*** Supplied records ***

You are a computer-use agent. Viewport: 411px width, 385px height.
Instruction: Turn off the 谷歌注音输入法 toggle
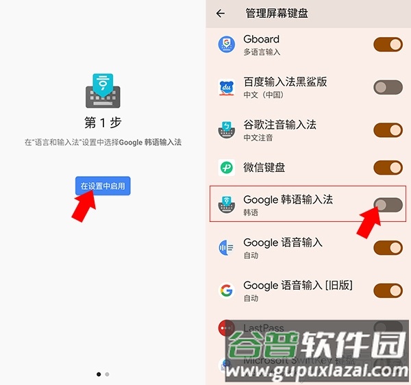[388, 130]
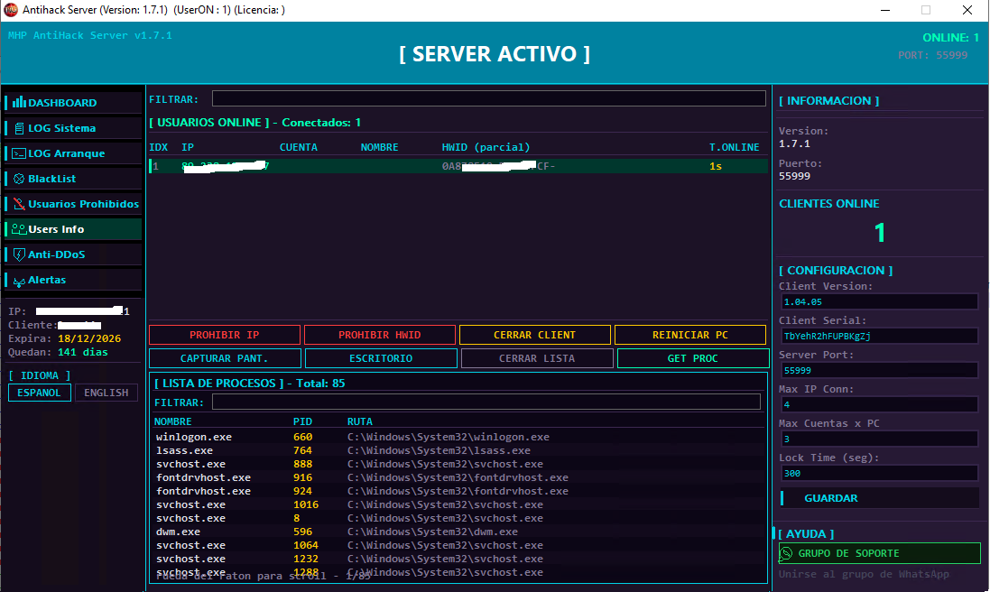Open the Users Info menu item

[73, 229]
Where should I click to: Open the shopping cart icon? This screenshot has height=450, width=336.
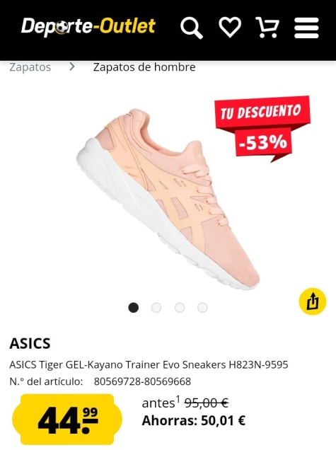tap(267, 28)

*** End of Supplied records ***

** Work required **
What you produce should repeat the data word for word while omitting all images.

** Response below **
You are a computer-use agent. Viewport: 411px width, 385px height.
Instruction: Turn off the 谷歌注音输入法 toggle
[388, 130]
Open the Users Info menu item

[73, 229]
Where should I click to: Open the shopping cart icon? This screenshot has height=450, width=336.
tap(267, 28)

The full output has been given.